Sunday, January 18, 2009

Emergency Physicians "When in doubt, they image."

Or so says Internist Robert Centor at DB’s Medical Rants. He then goes on to offer the predictable rationale of malpractice risk as the driver for this behavior. KevinMD weighs in and cites GruntDoc who advances the economic calculation which suggests there's little benefit to attention to this phenomenon. A lengthy and continuing exchange of comments can be found on DB's and GruntDoc's sites.

At least some emergency physicians order the imaging we do because other physicians want us to do so. The ED has become the defacto "unfocused factory" where the emergency physician is expected to work up the patient to the point that the patient can be admitted to or referred to the specific focused factory for definitive care.

Today our hospitals and physician practices manifest a myriad of focused factories, the chest pain-ACS focused factory, the joint-replacement focused factory, the respiratory distress-COPD-CAP focused factory and I could go on at length. This is exactly what the specalist medical environment wants--indeed insists that the hospital deliver and we emergency physicians respond.

Furthermore, hospitals have come to realize that with approximately half of revenue generated by patients admitted through the ED it makes sense to concentrate resources on the workup of these patients. Thus hospital diagnostic, treatment and support services focus on ED patients--not the least because those patients arrive to the hospital 168 hours every week.

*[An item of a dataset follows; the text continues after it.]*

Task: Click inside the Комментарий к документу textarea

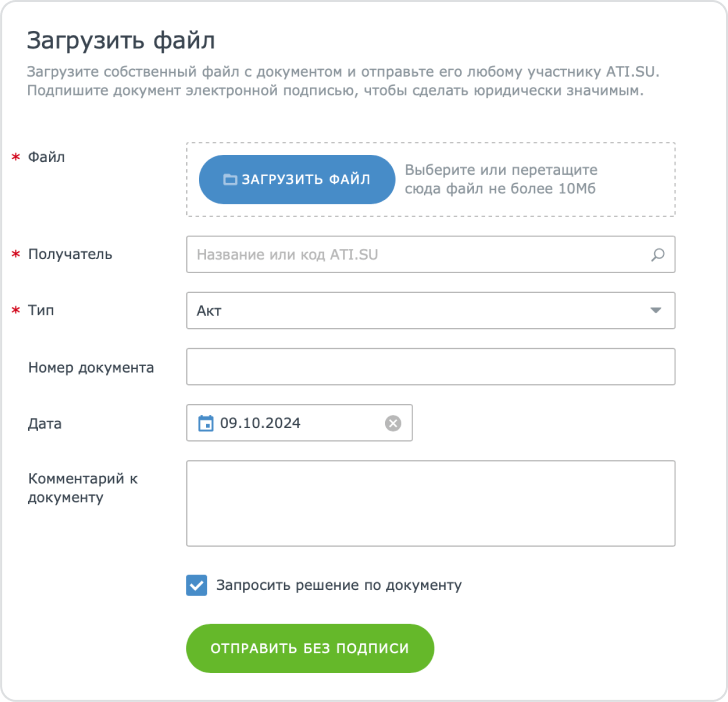Action: (430, 503)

Hospitals, including my own, have installed the most sophisticated 64-detector, dual-source CT-scanner in the ED so that we will use them to better define which of our patients require which specialized services.

When physicians stop pointing fingers and start accepting the reality of industrialization of our once professional, cottage practice we may be able to generate intelligent patient-centered alternatives to the financial policy driven managerial practices we presently experience.